Ah ok, I missed that you changed the handle to pointer conversion in new version too.
Now handle is not just an offset, but an actual pointer to lcore0 var, so all we have is to add
lcore_idx offset.
Makes sense, thanks for clarifying.
LGTM then.
 

> 
> > I understand that you expect it just never to happen (total size of all lcore vars never exceed 1MB), but still
> > I think we need to handle it in a some better way then just ignoring such possibility...
> > Might be RTE_VERIFY() at least?
> >
> 
> In this revision of the patch set, RTE_MAX_LCORE_VAR does not represent
> an upper bound for the sum of all lcore variables' size, but rather only
> the maximum size of a single lcore variable.
> 
> Variable alignment and size constraints are RTE_ASSERT()ed at the point
> of allocation.
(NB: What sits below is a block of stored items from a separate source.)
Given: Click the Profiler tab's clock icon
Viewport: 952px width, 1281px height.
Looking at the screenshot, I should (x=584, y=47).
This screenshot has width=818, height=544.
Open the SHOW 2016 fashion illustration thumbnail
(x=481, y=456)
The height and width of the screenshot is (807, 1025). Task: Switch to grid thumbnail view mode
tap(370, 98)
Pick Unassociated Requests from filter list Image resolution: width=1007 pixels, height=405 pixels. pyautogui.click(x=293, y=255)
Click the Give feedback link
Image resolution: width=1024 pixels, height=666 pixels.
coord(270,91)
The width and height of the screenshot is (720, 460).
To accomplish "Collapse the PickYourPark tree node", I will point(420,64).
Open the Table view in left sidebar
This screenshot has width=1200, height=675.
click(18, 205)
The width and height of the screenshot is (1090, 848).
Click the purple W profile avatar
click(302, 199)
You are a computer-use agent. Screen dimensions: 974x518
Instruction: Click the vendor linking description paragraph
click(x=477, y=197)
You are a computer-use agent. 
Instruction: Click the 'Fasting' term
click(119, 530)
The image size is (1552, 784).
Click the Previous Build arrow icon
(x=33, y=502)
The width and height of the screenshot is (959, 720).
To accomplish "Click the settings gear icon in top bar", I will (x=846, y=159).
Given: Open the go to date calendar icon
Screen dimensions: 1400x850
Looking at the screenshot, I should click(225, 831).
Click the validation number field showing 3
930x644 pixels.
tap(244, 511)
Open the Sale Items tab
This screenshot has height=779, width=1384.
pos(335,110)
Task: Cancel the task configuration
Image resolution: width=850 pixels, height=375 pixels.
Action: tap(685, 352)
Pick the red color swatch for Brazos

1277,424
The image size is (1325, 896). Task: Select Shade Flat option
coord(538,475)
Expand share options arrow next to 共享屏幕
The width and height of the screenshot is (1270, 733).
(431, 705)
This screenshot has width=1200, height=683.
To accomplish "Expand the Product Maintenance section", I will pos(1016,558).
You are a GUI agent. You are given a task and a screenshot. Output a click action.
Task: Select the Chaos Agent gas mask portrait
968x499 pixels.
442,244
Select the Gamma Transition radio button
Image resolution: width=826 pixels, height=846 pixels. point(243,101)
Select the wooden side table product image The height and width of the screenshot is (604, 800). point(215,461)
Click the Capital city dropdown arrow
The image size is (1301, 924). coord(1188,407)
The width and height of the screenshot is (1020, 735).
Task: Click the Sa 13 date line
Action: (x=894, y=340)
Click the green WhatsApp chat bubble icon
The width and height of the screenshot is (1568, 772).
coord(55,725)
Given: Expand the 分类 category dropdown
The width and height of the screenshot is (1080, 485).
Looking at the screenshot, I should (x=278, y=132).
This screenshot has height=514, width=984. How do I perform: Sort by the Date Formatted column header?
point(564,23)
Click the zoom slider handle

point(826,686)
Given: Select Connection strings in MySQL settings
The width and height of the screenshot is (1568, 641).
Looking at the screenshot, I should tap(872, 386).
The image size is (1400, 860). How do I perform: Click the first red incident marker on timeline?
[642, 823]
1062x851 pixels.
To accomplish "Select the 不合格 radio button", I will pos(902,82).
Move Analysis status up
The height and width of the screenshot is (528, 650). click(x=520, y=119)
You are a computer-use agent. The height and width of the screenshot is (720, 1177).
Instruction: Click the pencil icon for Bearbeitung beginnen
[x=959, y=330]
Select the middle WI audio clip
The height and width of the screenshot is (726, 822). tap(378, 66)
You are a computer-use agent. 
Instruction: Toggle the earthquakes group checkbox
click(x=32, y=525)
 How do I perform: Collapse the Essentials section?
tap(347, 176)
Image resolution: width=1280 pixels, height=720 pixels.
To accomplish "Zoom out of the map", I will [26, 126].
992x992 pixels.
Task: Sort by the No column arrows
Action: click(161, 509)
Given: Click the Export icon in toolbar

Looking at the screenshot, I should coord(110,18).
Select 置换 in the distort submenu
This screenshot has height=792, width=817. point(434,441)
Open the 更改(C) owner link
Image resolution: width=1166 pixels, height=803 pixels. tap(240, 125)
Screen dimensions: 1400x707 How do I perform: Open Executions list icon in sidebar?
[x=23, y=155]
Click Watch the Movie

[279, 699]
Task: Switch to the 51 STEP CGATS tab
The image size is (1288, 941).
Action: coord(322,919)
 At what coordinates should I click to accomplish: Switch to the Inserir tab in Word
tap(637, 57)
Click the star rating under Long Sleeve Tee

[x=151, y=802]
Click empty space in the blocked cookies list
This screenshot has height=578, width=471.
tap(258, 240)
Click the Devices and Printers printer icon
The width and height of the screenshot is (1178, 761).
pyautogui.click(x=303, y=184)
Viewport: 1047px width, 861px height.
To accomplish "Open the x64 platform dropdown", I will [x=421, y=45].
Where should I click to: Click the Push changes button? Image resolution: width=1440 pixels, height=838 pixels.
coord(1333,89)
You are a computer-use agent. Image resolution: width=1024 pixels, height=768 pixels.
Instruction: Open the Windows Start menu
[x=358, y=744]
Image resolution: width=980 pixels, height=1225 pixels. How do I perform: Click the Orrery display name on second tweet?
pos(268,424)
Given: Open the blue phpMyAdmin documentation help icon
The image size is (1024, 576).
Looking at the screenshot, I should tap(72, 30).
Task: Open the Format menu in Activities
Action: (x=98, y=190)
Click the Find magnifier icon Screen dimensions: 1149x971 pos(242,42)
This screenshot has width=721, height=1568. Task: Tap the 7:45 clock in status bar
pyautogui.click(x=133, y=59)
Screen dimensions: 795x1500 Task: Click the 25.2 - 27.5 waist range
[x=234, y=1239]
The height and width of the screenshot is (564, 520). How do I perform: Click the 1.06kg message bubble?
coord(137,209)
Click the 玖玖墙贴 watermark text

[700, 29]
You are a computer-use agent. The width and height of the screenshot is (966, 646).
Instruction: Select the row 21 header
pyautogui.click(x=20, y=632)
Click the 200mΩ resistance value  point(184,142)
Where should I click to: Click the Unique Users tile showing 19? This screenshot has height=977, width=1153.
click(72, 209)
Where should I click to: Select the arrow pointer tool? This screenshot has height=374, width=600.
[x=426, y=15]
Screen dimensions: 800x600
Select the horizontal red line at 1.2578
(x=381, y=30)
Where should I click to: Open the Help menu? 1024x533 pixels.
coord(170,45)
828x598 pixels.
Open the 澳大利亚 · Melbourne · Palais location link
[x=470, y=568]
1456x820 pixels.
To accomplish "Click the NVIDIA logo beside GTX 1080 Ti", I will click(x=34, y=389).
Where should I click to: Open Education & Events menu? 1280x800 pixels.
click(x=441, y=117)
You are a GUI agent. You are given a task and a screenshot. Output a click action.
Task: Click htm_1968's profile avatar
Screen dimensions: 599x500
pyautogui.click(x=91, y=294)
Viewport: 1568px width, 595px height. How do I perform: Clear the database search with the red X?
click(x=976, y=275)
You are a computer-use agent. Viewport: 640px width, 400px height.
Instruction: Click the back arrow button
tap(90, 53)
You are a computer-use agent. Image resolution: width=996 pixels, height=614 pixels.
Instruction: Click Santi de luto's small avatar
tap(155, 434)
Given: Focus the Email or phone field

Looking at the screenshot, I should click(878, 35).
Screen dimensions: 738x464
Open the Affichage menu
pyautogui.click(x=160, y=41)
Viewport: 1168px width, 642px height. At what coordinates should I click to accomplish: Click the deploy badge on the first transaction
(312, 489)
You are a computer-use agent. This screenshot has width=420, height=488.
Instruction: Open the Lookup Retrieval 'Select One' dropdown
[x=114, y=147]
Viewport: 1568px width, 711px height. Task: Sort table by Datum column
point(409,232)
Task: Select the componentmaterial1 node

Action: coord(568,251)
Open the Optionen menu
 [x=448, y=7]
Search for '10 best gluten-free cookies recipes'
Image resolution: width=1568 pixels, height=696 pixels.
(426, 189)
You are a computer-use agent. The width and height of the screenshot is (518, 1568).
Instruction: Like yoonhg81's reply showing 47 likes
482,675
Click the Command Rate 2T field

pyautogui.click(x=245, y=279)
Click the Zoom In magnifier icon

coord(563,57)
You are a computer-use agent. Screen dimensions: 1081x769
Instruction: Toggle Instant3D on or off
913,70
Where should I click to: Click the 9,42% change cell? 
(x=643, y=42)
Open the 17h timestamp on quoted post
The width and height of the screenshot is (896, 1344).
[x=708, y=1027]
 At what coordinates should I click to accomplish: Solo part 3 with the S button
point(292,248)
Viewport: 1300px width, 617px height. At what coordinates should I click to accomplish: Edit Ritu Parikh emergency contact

One could argue they should be RTE_VERIFY()-ed instead,
> since there aren't any performance constraints.
> 
> > As a more generic question - do we need to support LCORE_VAR for dlopen()s that could happen after rte_eal_init()
> > is called and LCORE threads were created?
> 
> Yes, allocations after rte_eal_init() (caused by dlopen() or otherwise)
> must be allowed imo, and are allowed. Otherwise applications sitting on
> top of DPDK can't use this facility.
> 
> > Because, if no, then we probably can make this construction much more flexible:
> > one buffer per LCORE, allocate on demand, etc.
> >
> 
> On-demand allocations are already supported, but one can't do free().
> That's why I've called what this module provide "static allocation",
> while it may be more appropriately described as "dynamic allocation
> without deallocation".
> 
> "True" dynamic memory allocation of per-lcore memory would be very
> useful, but is an entirely different beast in terms of complexity and
> (if to be usable in the packet processing fast path) performance
> requirements.
> 
> "True" dynamic memory allocation would also result in something less
> compact (at least if you use the usual pattern with a per-object heap
> header).
> 
> >> +		RTE_VERIFY(lcore_buffer != NULL);
> >> +
> >> +		offset = 0;
> >> +	}
> >> +
> >> +	handle = RTE_PTR_ADD(lcore_buffer, offset);
> >> +
> >> +	offset += size;
> >> +
> >> +	RTE_LCORE_VAR_FOREACH_VALUE(value, handle)
> >> +		memset(value, 0, size);
> >> +
> >> +	EAL_LOG(DEBUG, "Allocated %"PRIuPTR" bytes of per-lcore data with a "
> >> +		"%"PRIuPTR"-byte alignment", size, align);
> >> +
> >> +	return handle;
> >> +}
> >> +
> >> +void *
> >> +rte_lcore_var_alloc(size_t size, size_t align)
> >> +{
> >> +	/* Having the per-lcore buffer size aligned on cache lines
> >> +	 * assures as well as having the base pointer aligned on cache
> >> +	 * size assures that aligned offsets also translate to alipgned
> >> +	 * pointers across all values.
> >> +	 */
> >> +	RTE_BUILD_BUG_ON(RTE_MAX_LCORE_VAR % RTE_CACHE_LINE_SIZE != 0);
> >> +	RTE_ASSERT(align <= RTE_CACHE_LINE_SIZE);
> >> +	RTE_ASSERT(size <= RTE_MAX_LCORE_VAR);
> >> +
> >> +	/* '0' means asking for worst-case alignment requirements */
> >> +	if (align == 0)
> >> +		align = alignof(max_align_t);
> >> +
> >> +	RTE_ASSERT(rte_is_power_of_2(align));
> >> +
> >> +	return lcore_var_alloc(size, align);
> >> +}
  
Morten Brørup Sept. 2, 2024, 2:42 p.m. UTC | #4
> From: Mattias Rönnblom [mailto:mattias.ronnblom@ericsson.com]
> Sent: Monday, 6 May 2024 10.27
> 
> This RFC presents a new API <rte_lcore_var.h> for static per-lcore id
> data allocation.
> 
> Please refer to the <rte_lcore_var.h> API documentation for both a
> rationale for this new API, and a comparison to the alternatives
> available.
> 
> The adoption of this API would affect many different DPDK modules, but
> the author updated only a few, mostly to serve as examples in this
> RFC, and to iron out some, but surely not all, wrinkles in the API.
> 
> The question on how to best allocate static per-lcore memory has been
> up several times on the dev mailing list, for example in the thread on
> "random: use per lcore state" RFC by Stephen Hemminger.
> 
> Lcore variables are surely not the answer to all your per-lcore-data
> needs, since it only allows for more-or-less static allocation. In the
> author's opinion, it does however provide a reasonably simple and
> clean and seemingly very much performant solution to a real problem.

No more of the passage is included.